The Rubinstein Street is a street in Saint Petersburg, Russia. It runs from Nevsky Prospect to Zagorodny prospect. Since the 2000s it became famous as the main restaurant and bar street in the city, a centre of Petersburg social life.

==History==
The street's history goes back to the 1740s. At that time it was called Golovkin lane after Chancellor Gavriil Golovkin, whose country residence was located nearby. The modern name was given in 1929 in honour of composer Anton Rubinstein, who resided in the house No. 38.

== Landmarks ==
- Five Corners — a crossroad, formed by the intersection of Rubinsteina Street with Zagorodny Prospekt (Zagorodny Avenue), Razyezzhaya Street, and Lomonosova Street (formerly Chernyshev Lane).
- No. 7 — the so-called "Tear of Socialism". The avant-garde house was built in 1929—1931 as a commune, following the idea of collective household. Soviet poet Olga Bergholz was its most famous resident.
- No. 13 — the Leningrad Rock Club, opened in 1981.
- No. 15-17 — the Tolstoy House, designed by Fyodor Lidval and built in 1910–1912.

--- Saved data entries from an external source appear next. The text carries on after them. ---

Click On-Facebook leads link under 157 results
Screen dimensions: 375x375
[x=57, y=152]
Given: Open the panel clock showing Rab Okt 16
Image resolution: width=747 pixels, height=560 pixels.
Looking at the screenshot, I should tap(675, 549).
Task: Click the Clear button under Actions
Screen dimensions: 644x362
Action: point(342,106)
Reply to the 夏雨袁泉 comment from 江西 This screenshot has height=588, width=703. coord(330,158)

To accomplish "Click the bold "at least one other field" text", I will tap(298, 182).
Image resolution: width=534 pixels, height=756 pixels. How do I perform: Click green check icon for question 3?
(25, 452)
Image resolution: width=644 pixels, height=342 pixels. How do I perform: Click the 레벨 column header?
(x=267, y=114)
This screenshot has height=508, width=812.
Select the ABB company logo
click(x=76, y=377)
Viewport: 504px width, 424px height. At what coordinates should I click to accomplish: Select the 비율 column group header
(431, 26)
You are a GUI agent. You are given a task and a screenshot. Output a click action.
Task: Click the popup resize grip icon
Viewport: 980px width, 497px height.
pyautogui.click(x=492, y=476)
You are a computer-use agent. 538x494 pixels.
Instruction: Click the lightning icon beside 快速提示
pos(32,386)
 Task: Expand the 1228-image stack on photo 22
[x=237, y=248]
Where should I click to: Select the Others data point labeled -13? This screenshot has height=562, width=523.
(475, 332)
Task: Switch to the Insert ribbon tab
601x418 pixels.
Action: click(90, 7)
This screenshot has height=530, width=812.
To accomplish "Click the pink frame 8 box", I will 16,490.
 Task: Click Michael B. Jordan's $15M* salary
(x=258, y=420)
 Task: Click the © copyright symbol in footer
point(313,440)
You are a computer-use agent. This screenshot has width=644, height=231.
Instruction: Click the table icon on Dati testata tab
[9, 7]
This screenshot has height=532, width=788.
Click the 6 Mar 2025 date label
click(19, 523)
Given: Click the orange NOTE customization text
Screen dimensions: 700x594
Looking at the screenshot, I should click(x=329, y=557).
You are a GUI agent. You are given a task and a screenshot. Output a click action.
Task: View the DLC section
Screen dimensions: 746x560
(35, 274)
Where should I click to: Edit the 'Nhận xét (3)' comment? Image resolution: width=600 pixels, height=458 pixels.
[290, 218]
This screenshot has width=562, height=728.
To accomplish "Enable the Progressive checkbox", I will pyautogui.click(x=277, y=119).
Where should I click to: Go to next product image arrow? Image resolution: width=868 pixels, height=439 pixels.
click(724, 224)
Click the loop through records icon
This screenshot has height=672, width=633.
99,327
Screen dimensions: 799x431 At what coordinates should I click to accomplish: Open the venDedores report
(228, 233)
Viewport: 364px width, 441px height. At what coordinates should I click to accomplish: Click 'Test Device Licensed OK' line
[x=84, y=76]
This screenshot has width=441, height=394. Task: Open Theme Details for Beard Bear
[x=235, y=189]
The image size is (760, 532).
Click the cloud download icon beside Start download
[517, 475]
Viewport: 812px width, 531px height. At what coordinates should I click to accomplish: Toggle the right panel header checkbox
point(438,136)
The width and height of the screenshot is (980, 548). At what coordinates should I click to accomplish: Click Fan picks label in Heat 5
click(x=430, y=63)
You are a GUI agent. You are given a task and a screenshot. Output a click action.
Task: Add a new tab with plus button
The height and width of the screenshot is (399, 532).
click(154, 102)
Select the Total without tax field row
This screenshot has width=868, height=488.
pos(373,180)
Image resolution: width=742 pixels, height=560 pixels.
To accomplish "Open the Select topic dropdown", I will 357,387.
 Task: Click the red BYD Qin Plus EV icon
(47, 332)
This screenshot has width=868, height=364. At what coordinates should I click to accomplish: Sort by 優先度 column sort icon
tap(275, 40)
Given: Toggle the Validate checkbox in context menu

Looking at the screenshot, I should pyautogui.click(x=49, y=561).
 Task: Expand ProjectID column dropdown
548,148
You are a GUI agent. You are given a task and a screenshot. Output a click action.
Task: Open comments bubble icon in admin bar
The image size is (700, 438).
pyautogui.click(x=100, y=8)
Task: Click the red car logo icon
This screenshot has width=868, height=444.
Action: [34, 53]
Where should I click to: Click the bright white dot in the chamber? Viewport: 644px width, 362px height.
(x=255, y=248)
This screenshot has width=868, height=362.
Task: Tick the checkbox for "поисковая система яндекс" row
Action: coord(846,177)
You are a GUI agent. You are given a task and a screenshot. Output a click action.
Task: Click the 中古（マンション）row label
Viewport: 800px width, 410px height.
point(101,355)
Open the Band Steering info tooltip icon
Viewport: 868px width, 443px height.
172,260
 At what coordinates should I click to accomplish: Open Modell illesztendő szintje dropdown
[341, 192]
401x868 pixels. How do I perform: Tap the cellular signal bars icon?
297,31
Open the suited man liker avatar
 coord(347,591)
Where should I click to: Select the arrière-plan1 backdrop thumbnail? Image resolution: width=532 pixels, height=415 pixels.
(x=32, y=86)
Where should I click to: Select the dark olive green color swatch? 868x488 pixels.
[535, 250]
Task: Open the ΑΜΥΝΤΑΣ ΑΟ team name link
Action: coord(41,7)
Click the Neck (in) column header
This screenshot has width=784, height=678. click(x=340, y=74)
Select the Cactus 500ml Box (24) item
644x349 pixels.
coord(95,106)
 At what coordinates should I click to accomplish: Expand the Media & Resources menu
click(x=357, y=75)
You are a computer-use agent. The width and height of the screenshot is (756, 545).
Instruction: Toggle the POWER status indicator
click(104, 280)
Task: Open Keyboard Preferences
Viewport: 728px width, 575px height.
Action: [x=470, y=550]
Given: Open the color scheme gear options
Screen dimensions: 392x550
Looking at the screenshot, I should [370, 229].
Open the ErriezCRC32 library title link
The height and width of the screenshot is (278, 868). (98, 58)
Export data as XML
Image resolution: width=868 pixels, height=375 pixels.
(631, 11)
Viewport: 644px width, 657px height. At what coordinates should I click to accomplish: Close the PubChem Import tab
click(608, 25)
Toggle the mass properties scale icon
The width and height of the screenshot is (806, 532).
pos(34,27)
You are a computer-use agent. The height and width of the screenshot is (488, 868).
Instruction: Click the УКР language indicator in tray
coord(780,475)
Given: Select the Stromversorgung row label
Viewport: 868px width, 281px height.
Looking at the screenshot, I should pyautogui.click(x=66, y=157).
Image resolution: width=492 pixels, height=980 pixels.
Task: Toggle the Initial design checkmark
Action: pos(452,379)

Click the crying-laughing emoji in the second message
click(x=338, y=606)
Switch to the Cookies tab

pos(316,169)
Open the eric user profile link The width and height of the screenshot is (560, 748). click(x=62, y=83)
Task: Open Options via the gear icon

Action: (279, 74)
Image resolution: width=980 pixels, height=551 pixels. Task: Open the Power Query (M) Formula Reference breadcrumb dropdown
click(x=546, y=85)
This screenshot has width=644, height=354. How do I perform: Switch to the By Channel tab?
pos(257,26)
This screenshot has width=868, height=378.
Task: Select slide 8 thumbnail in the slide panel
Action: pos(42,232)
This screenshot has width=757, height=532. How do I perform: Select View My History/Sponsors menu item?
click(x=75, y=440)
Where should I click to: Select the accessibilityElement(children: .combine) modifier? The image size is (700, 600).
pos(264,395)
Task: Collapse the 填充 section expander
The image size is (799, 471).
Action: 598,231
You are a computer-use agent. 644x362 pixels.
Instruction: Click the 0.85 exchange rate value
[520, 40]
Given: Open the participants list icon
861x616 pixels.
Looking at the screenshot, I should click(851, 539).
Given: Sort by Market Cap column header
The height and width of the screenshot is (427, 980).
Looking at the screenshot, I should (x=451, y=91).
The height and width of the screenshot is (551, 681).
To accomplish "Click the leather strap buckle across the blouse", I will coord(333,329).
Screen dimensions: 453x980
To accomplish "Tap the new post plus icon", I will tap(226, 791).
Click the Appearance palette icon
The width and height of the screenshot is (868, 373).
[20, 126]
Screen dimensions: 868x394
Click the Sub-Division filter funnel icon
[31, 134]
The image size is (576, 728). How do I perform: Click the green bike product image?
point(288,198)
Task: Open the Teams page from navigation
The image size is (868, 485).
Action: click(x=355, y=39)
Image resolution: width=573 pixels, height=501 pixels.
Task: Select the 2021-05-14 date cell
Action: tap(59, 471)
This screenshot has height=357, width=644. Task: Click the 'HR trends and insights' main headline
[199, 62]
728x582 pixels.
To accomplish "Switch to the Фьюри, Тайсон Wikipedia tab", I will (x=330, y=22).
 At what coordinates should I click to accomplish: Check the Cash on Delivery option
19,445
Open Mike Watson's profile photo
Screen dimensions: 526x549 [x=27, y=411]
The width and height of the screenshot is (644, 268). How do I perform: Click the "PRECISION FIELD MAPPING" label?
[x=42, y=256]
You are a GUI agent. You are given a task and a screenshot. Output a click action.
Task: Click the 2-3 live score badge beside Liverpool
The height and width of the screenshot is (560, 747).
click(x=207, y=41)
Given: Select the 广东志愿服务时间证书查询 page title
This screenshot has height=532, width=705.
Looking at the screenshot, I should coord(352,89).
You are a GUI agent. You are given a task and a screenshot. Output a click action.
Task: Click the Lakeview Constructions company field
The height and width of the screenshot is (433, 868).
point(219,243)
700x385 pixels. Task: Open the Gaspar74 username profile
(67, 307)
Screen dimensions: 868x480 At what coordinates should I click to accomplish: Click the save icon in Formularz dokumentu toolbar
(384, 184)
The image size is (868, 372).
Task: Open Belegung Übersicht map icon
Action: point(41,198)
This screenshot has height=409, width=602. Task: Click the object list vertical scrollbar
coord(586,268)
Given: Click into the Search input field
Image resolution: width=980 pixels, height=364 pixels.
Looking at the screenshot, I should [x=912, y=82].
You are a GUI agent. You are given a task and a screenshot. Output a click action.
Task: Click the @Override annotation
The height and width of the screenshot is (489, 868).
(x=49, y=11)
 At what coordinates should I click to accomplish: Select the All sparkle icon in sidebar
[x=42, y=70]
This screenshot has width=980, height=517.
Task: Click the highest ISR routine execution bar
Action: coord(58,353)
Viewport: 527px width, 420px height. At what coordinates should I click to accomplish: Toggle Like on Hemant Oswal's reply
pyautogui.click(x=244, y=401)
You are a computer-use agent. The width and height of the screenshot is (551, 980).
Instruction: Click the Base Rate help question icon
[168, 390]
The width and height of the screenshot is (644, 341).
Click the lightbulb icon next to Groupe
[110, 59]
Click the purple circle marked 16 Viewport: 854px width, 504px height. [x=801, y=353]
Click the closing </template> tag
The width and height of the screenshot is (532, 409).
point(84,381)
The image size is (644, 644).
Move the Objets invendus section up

- No. 18 — the Maly Drama Theatre.
- No. 23 — designed by architect A. A. Basryshnikov and built in 1911-1912. Here in 1921-1935 lived writer and scientist Ivan Yefremov, in the 1960s-1970s — writer Sergei Dovlatov. After 1922 comedian Arkady Raikin lived here with his family.
- No. 40 — former Ioffe revenue house, 1913. The flatiron building with decorative tower serves as an architectural dominant of the square.